**Exercise**
Reproduce the entries below word for word, from the line containing "The width and" through the end of the entries, including both ends. Leave out the pictures.

**Data section**

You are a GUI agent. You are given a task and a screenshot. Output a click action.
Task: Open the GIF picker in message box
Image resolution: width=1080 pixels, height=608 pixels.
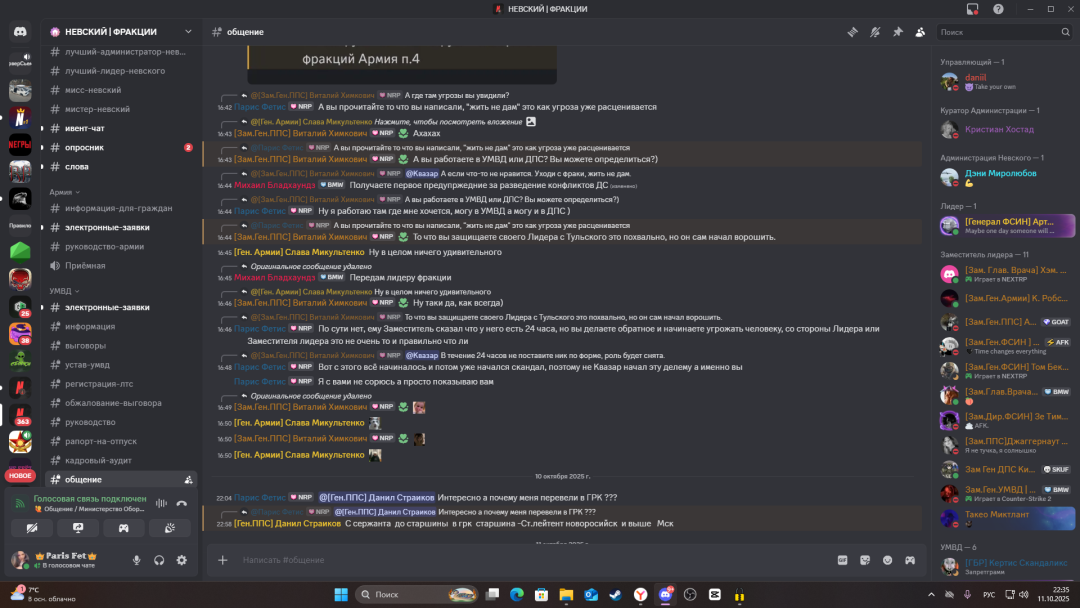842,560
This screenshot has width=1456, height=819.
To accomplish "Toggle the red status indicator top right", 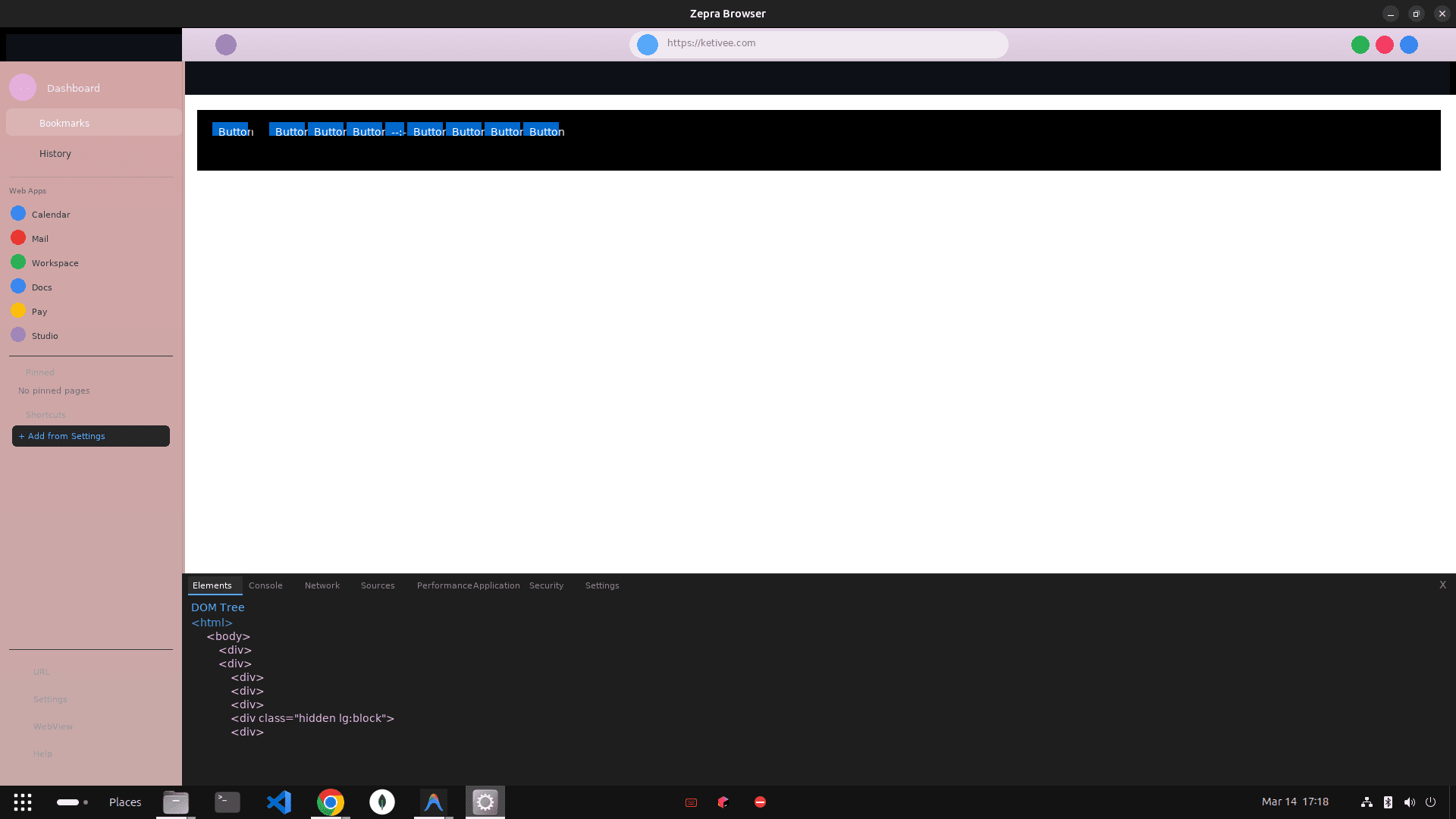I will click(1384, 45).
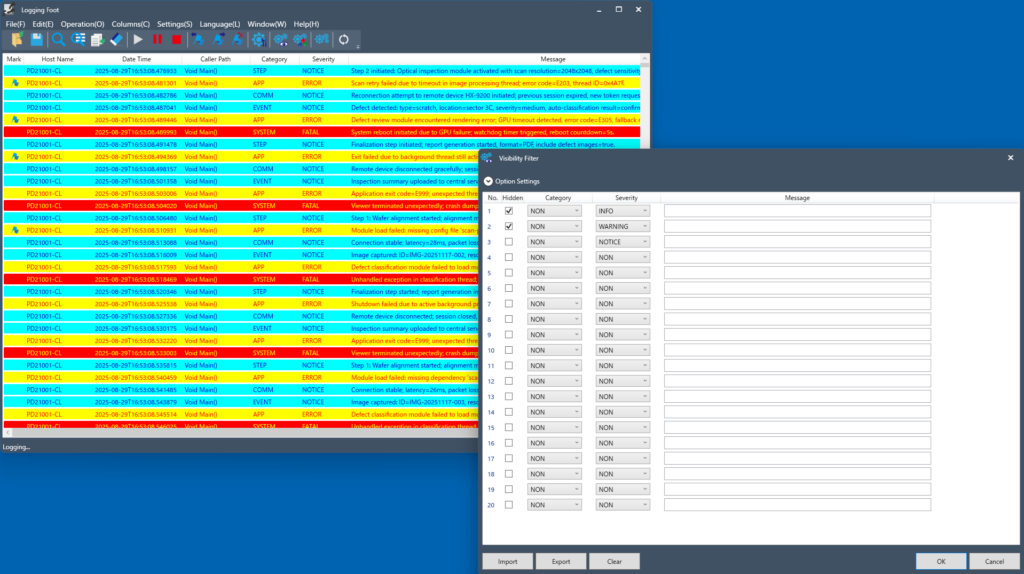This screenshot has height=574, width=1024.
Task: Uncheck the Hidden checkbox in row 2
Action: click(x=509, y=226)
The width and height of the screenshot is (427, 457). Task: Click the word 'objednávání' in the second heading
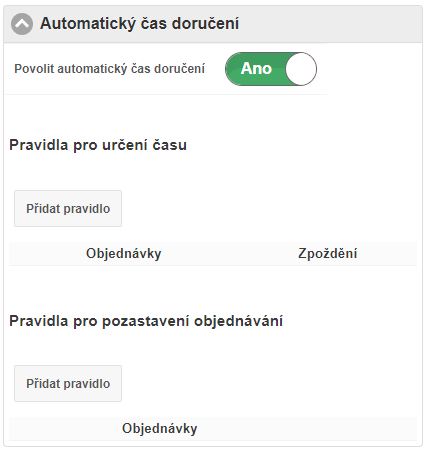[x=239, y=321]
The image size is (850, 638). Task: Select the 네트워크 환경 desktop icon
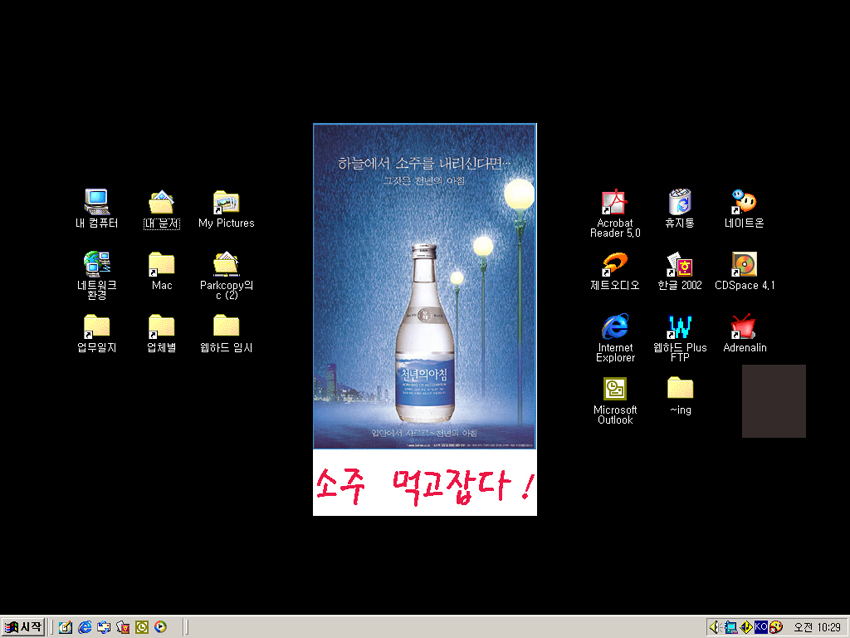click(97, 265)
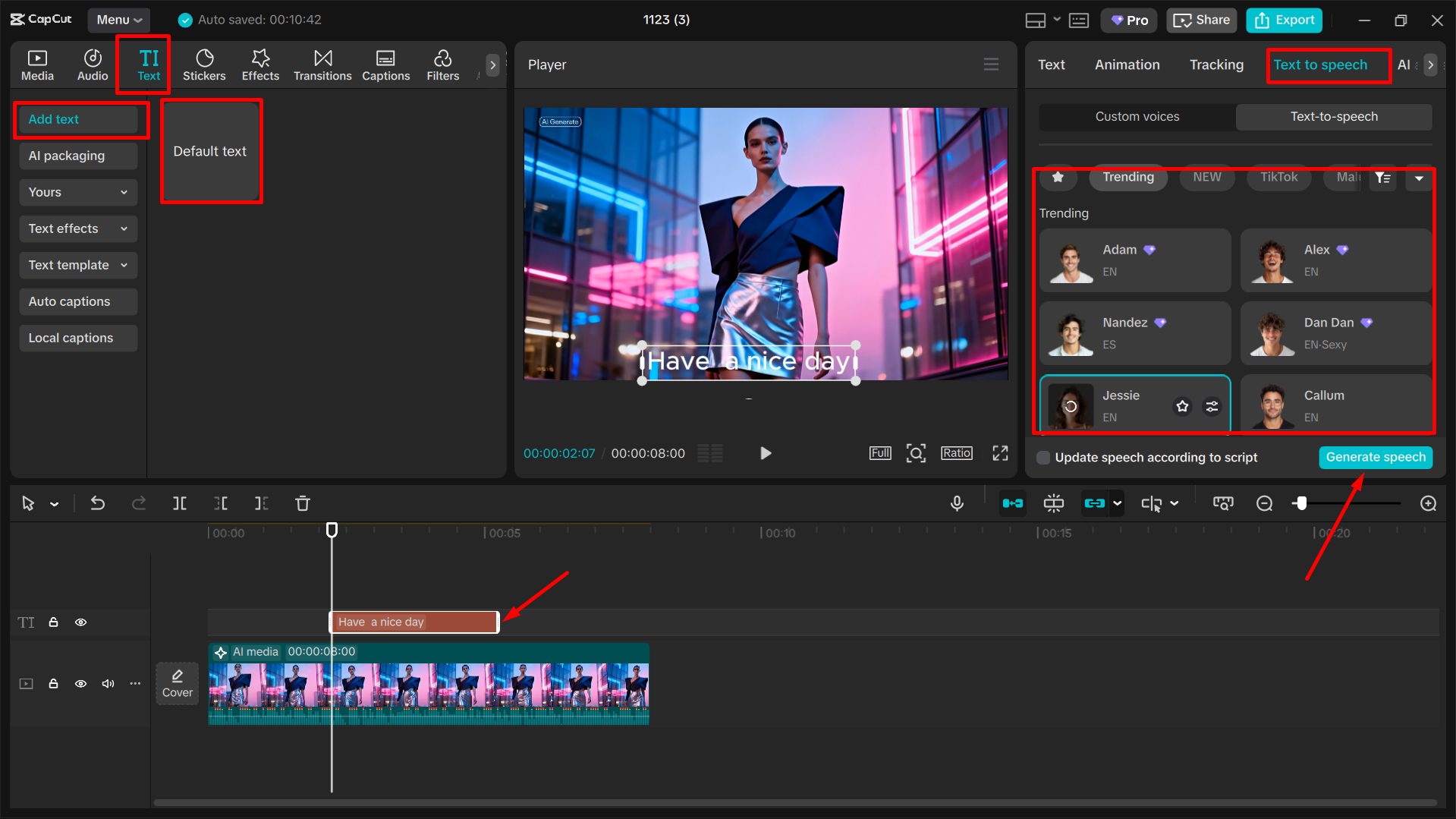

**Task result**
The width and height of the screenshot is (427, 457). Task: Click the word 'objednávání' in the second heading
[x=239, y=321]
The image size is (850, 638). Task: Select the 네트워크 환경 desktop icon
click(97, 265)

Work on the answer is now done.